How to complete this task –
Wherever the string "email" appears in the entries below, return the line that holds it.

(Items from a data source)
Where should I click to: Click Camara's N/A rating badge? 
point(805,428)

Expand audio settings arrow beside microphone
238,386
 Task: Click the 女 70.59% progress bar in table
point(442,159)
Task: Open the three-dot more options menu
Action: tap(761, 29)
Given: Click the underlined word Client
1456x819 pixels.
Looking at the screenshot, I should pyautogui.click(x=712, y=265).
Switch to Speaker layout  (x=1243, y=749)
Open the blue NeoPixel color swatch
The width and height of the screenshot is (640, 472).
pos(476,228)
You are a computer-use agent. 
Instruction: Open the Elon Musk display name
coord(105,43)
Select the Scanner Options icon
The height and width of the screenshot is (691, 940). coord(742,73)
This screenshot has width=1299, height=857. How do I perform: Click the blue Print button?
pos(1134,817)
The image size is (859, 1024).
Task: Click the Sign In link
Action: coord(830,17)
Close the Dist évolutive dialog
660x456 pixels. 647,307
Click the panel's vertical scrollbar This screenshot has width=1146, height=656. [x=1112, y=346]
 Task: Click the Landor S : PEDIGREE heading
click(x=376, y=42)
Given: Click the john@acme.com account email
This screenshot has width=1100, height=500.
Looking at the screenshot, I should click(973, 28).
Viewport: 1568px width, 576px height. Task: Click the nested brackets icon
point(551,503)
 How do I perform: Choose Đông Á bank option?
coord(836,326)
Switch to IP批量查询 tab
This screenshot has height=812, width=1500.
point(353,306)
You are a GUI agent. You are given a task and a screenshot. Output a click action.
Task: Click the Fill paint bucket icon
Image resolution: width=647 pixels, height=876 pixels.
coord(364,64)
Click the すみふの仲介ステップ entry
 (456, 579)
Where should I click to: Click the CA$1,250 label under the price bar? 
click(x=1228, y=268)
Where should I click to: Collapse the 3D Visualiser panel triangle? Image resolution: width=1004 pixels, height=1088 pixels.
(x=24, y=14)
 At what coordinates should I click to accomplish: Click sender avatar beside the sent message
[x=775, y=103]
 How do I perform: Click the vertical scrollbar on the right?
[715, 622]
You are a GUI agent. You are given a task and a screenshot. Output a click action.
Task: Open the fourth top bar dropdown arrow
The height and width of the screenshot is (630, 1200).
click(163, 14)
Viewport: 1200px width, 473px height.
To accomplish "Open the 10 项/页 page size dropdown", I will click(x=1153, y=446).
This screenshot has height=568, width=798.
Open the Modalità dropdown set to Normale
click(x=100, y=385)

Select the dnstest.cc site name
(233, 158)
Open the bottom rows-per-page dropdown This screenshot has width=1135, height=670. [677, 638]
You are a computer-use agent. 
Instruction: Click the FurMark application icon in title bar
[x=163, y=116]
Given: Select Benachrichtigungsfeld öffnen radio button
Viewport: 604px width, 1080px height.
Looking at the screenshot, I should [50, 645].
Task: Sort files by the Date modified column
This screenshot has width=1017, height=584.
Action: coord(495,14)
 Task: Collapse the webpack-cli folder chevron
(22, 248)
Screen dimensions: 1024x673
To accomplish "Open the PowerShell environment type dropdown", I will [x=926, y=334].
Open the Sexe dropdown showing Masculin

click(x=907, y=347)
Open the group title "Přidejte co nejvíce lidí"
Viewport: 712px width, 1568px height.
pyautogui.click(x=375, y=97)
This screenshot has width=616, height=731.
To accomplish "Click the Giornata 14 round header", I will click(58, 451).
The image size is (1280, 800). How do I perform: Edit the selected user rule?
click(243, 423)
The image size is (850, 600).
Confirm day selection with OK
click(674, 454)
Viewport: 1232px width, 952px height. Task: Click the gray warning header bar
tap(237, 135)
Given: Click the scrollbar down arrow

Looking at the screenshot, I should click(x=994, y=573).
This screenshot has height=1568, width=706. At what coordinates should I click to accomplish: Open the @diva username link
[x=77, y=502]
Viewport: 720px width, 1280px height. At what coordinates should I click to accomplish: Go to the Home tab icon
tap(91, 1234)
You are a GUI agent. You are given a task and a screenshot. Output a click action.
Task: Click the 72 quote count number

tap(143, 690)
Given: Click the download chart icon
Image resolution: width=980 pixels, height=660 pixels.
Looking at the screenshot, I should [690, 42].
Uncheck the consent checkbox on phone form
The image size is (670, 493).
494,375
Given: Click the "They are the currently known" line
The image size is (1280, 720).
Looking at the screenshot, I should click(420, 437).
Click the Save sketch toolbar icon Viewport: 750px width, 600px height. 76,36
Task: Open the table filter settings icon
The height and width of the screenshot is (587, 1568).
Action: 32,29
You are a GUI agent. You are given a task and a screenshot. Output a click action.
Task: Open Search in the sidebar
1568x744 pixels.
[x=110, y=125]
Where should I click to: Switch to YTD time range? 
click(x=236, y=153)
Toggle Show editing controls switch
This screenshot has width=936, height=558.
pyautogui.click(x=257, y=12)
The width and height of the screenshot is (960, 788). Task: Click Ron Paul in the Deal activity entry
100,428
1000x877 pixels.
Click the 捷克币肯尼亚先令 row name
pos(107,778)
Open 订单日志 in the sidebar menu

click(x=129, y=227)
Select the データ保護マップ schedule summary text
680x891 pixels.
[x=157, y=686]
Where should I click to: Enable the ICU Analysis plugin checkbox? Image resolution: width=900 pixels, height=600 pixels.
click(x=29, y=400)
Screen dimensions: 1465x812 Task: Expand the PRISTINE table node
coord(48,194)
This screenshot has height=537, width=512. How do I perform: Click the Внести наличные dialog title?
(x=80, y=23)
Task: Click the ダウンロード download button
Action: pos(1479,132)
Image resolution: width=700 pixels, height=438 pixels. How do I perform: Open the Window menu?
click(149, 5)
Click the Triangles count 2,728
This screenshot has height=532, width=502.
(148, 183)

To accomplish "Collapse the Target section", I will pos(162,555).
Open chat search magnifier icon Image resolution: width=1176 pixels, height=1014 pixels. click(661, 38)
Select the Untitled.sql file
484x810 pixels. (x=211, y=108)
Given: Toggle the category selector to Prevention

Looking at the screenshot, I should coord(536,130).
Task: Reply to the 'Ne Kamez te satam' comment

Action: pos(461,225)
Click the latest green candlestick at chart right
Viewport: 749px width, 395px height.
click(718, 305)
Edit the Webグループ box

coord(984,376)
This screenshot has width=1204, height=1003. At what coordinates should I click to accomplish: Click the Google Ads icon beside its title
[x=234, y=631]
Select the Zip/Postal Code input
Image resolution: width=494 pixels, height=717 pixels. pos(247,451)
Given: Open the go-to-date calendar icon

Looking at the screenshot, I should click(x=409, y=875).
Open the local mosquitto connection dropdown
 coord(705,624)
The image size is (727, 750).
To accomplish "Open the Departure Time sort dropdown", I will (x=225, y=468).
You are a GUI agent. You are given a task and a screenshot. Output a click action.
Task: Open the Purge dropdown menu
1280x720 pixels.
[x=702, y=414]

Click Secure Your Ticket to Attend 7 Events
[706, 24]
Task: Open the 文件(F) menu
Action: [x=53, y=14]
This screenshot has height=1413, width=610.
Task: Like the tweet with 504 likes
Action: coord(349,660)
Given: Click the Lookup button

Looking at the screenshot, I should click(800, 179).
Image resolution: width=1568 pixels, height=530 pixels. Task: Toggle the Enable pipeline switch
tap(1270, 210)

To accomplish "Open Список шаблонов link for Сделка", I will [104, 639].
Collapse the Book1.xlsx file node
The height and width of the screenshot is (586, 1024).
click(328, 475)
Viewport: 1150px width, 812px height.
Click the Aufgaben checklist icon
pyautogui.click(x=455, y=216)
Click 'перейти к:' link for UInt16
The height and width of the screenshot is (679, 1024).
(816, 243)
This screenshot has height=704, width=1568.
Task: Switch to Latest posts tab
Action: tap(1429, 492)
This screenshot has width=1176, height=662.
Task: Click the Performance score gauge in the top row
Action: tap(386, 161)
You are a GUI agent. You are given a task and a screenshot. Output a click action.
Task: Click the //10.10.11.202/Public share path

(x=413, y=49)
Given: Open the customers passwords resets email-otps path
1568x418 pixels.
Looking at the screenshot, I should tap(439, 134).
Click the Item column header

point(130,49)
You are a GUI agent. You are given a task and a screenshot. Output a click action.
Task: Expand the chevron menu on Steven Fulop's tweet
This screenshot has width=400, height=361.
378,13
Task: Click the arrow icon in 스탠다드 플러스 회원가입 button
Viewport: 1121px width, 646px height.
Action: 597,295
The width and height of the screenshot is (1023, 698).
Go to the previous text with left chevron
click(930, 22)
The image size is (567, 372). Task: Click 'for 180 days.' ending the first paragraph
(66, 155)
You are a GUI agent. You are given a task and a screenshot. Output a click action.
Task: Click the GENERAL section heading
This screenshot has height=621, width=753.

Result of the task –
Given: Click the john@acme.com account email
Given: Open the customers passwords resets email-otps path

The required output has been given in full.